# 70-200 f/2.8 IS II - Difference between 2012 and 2014?



## hangtime (May 30, 2014)

I just purchased this lens and the ten digit serial number starts with "90" meaning I think that it was manufactured in May 2012 (i.e. two years ago). I noticed the old-style side-pinch lens cap (versus the new center-pinch style) when opening the box in the store but I didn't clue in that this indicated an older lens. I bought from a reputable specialty store and they insist the lens is new and not "open box" i.e. not purchased then returned (the box wasn't sealed closed but it seemed to be well packed). I'm not sure where or why it's been sitting on a shelf for the last two years.

Aside from the older style cap am I losing anything by having a lens manufactured back then? I'm thinking about past recalls or improvements to the design or things like that. Apart from some loud IS noises at first it seems to be working fine, although I haven't done any proper tests for sharpness and focus accuracy.

Thanks for any comments or suggestions.


----------



## FEBS (May 30, 2014)

This lens is a real hard runner. So, unless the shop didn't follow FIFO on their stock, I can't believe this lens is not repacked. All the lenses I bought last year, do have the new punch cap. If the stock wasn't handled FIFO, even then the shop must be aware they did made a mistake. If something really goes wrong during the warranty period, canon could and probably will tell you that warranty is passed already for a long time, wile this lens is produced 2 years earlier. And also the small adaption that every manufacturer does, are not in this lens present. You know when you buy a complet new product, that there might always be startup issue involved. But that is not only during startup. Every manufacturer modifies his product for better manufacturability, better quality, less claims,... During the whole product life. So I would go back to the shop.


----------



## mwh1964 (May 30, 2014)

If you purchased the lens from an authorized dealer and have the receipt, you should not face any problems with warranty. If the lens works to your satisfaction I would not worry about when it was build.


----------



## Dylan777 (May 30, 2014)

Little noise from IS is normal. I wouldn't worry much about May 2012 lens. Canon L lenses last forever. Unless you really want to have the latest copy then return it, since you bought it from authorized dealer.


----------



## Harv (May 30, 2014)

Warranty is not an issue as it starts from the date of purchase, not the date of manufacture.

I purchased mine when it was first introduced and it just about lives on one or the other of my camera bodies. I have probably taken in excess of 30,000 motocross images with the lens and it continues to be one of my prized possessions, taking incredibly sharp images and focusing like a speed demon.

It was a superb lens when introduced and I can't imagine anything they would have changed on it other than the new center pinch cap.

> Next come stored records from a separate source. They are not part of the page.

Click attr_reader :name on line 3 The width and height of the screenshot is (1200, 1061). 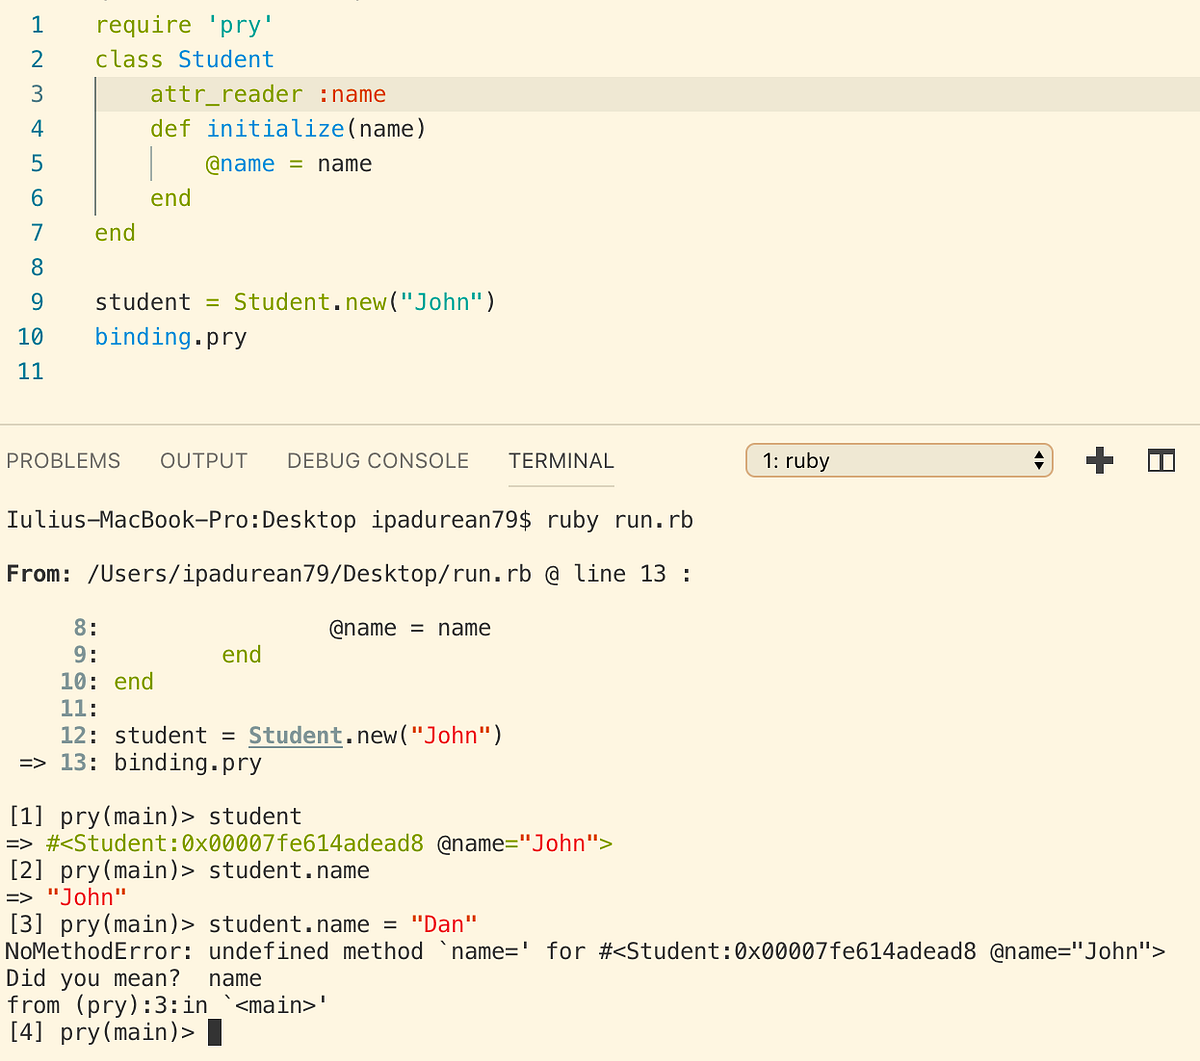click(x=265, y=93)
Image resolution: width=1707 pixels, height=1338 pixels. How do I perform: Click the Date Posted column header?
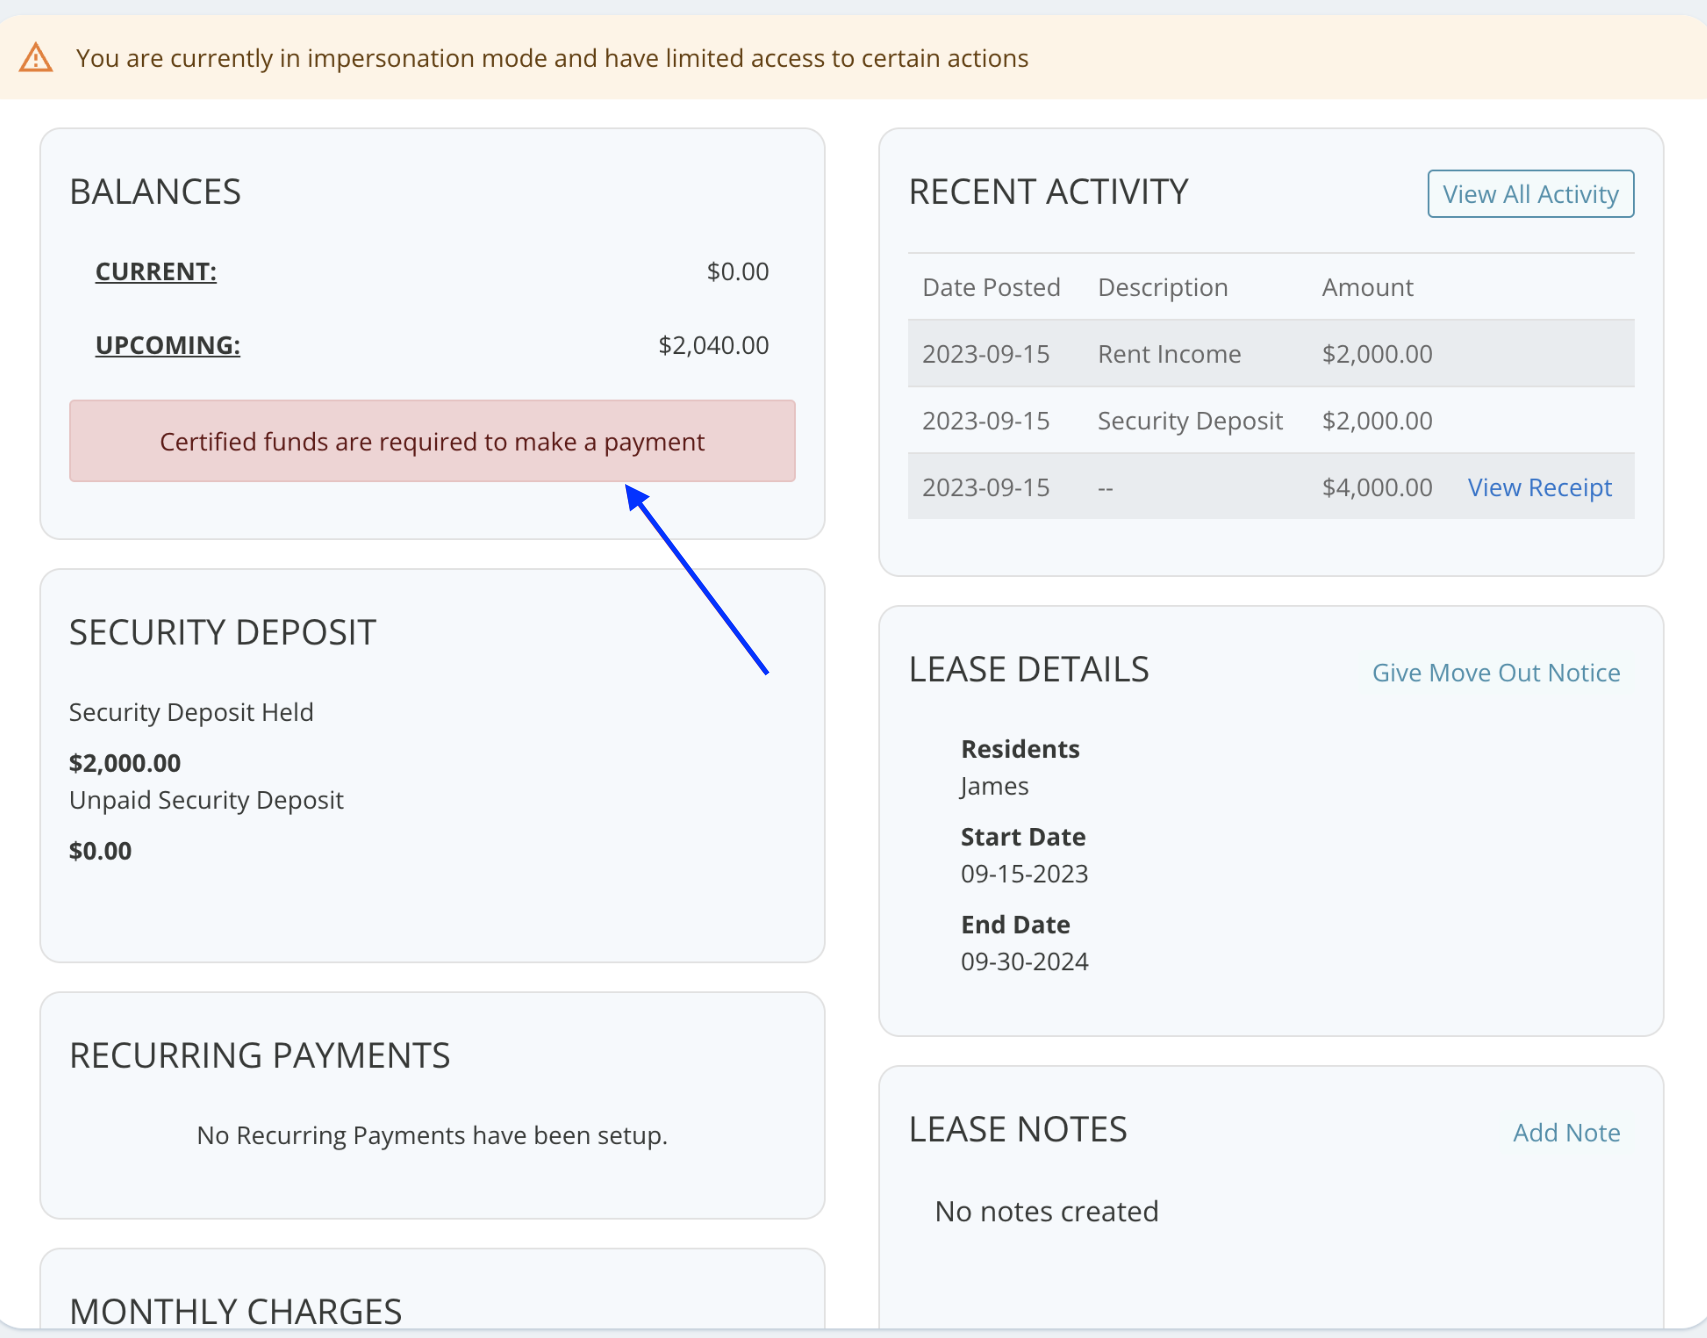click(x=991, y=288)
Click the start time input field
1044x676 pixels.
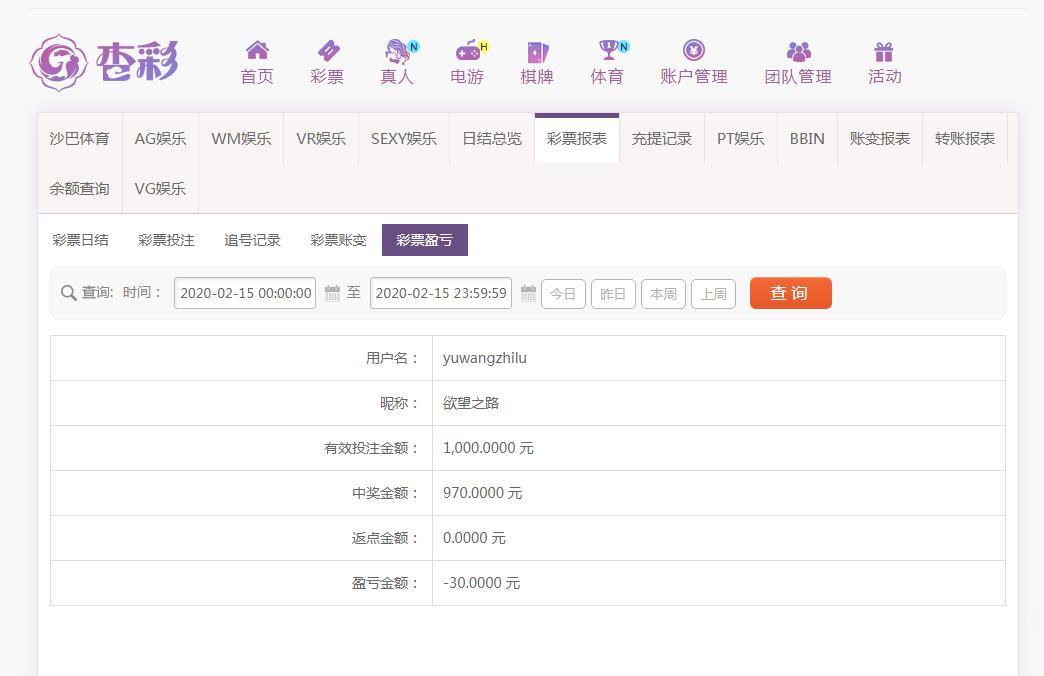click(245, 293)
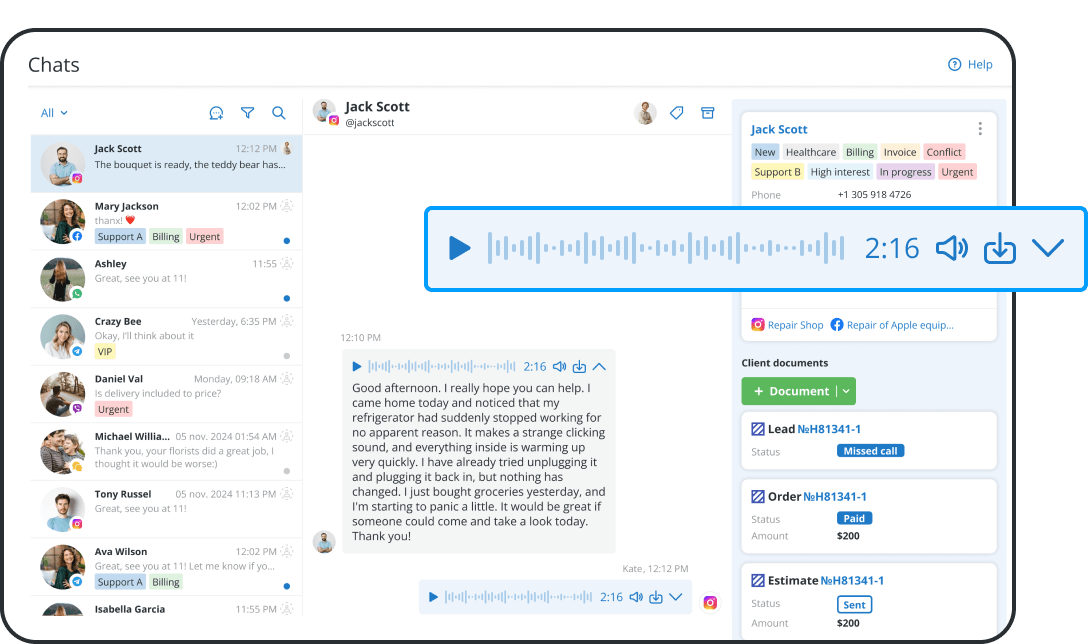Click the tag icon in chat header

coord(677,113)
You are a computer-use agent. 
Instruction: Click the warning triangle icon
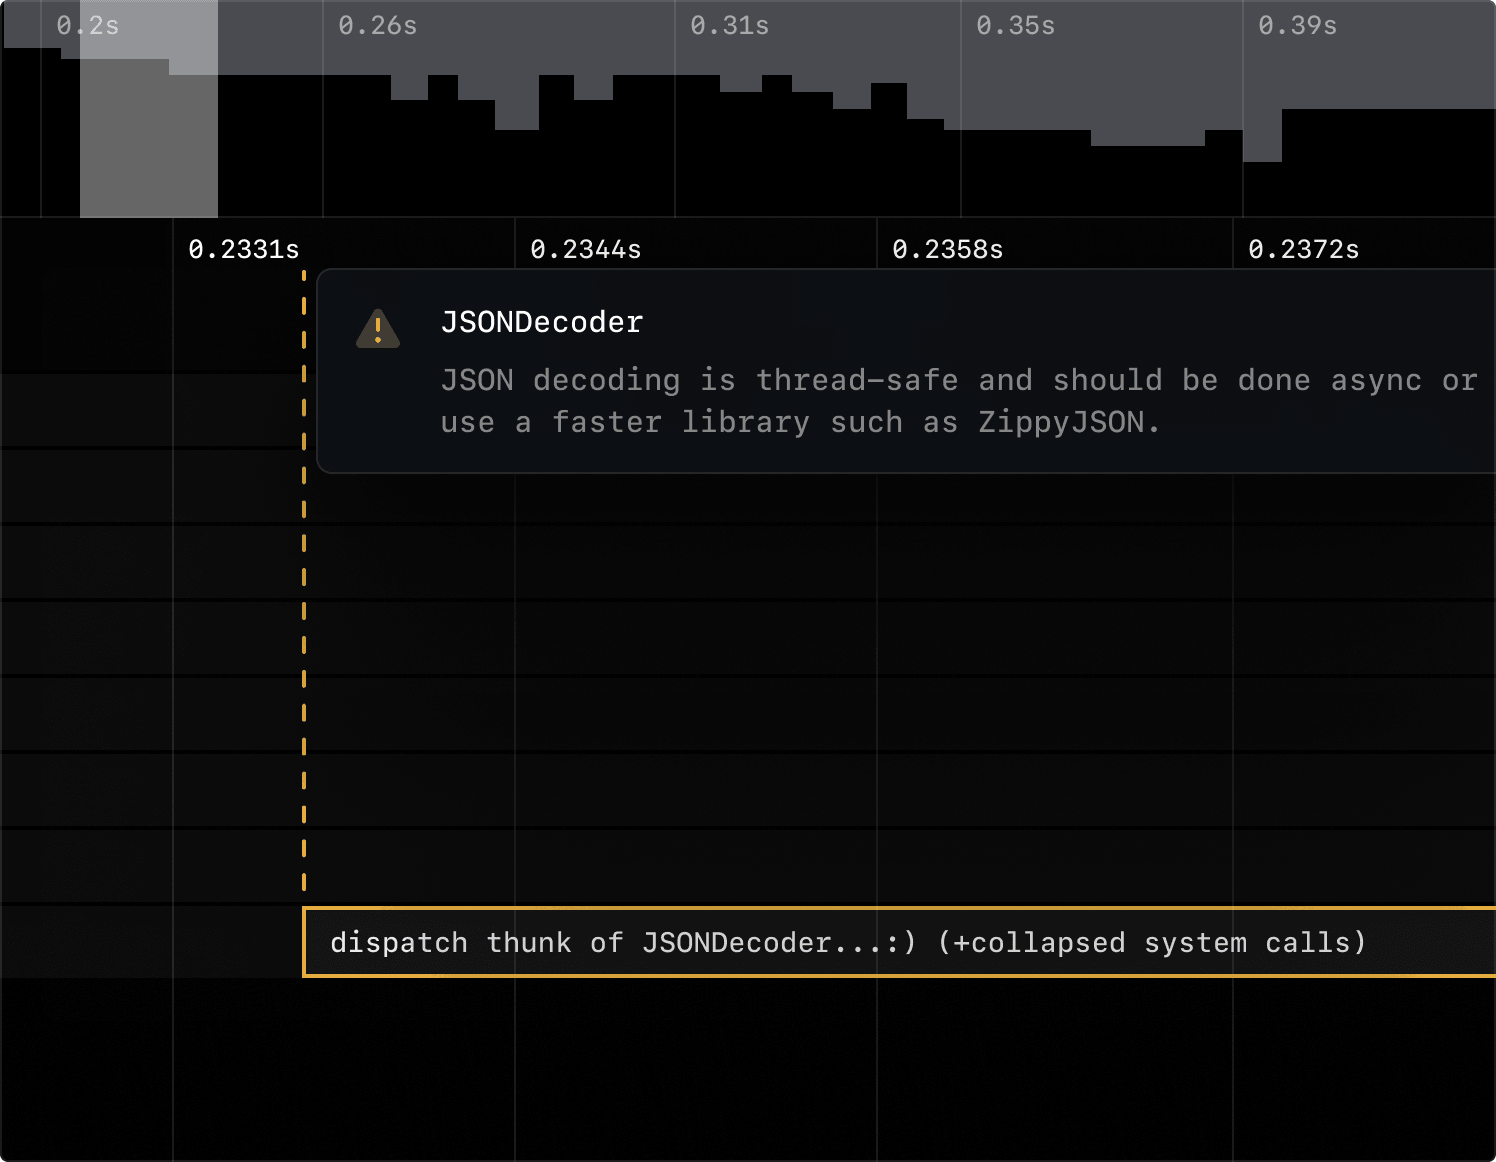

I don't think you have anything to worry about with the copy you received.

Enjoy the lens.


----------



## Invertalon (Jun 3, 2014)

I would not doubt if the IS unit has been updated... There was quite a lot of issues with it. I had three personally that failed near the beginning. Recent units have had no issue.


----------



## hangtime (Jun 9, 2014)

Thanks everyone for the suggestions - they are much appreciated. In the end I decided to keep the lens. I finally had some time to use it properly and after the first day of use the IS has become essentially silent, as everyone has told me it should be. In a quiet room I can only hear the start/stop "snick" noise and a faintly noticeable hum when moving around a lot, but when it's stable I need my ear next to the lens to hear anything. Quieter than my 24-105, which says a lot.

I did go back to the shop and asked about the age of the lens. They assured me that they sell them as fast as they receive them and they get them directly from Canon Canada, and they assure me it's not a repack. Maybe I'm naive but I'm satisfied with the answer. I have no idea what it was doing at Canon for 2 years but I've decided not to worry about it. I bought the lens because I have had a crappy year for personal reasons and I thought it would cheer me up. Now that I've stopped being concerned and started shooting with it I couldn't be happier.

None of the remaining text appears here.